What is the best diet for a Havanese? A toy-breed formulation with controlled portions is the foundation. Havaneses typically weigh 7 to 13 pounds (AKC breed standard), and weight gain compounds disc disease risk in CDDY carriers. Measure meals; avoid free-feeding. Antioxidant and omega-3 supplementation supports a long lifespan.
Are Havaneses good with kids? Havaneses are small companion dogs with no documented breed-specific behavioral barriers to households with children. Individual temperament varies. Supervision with very young children is standard for a toy breed, not a Havanese-specific concern.

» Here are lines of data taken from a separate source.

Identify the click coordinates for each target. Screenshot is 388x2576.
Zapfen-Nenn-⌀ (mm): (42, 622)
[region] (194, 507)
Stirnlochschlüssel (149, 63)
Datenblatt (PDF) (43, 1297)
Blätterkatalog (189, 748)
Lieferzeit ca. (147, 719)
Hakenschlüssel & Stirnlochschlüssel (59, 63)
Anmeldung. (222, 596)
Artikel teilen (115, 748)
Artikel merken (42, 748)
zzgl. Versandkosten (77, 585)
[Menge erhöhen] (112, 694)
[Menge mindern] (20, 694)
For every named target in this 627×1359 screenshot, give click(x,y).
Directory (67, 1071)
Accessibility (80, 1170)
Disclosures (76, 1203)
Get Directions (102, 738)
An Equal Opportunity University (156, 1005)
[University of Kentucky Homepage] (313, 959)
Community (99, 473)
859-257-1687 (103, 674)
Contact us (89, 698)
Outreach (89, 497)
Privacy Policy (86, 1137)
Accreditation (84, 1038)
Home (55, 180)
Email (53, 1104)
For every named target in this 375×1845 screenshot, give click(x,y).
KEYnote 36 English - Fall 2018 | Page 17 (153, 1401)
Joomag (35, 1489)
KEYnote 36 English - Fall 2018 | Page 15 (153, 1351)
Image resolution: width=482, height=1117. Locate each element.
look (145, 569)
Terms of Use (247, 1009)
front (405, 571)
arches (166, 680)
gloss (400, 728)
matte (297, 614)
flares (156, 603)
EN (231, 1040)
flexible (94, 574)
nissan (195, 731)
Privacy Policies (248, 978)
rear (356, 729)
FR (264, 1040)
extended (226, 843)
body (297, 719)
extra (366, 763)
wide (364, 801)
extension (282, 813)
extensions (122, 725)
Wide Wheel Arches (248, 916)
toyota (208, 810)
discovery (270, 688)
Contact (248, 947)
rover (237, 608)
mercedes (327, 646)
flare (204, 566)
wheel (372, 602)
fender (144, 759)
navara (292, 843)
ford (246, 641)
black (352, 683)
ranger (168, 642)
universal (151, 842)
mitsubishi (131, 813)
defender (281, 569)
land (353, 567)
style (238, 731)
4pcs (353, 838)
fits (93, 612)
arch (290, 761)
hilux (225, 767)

What should I look for when choosing a Havanese breeder? Request CDDY testing results for breeding stock. A responsible breeder will have carrier status documented for their parents. Ask about the genetic background, the breed’s 54-dog atlas cohort shows two sub-populations, suggesting some genetic stratification worth understanding.
Do Havaneses have any breed-specific health screening recommendations? Routine veterinary eye exams are reasonable given the prcd-PRA carrier present in the population, though current frequency is negligible. Spine health awareness, including awareness of CDDY carrier status and weight management, is the practical corollary of the CDDY finding in this breed.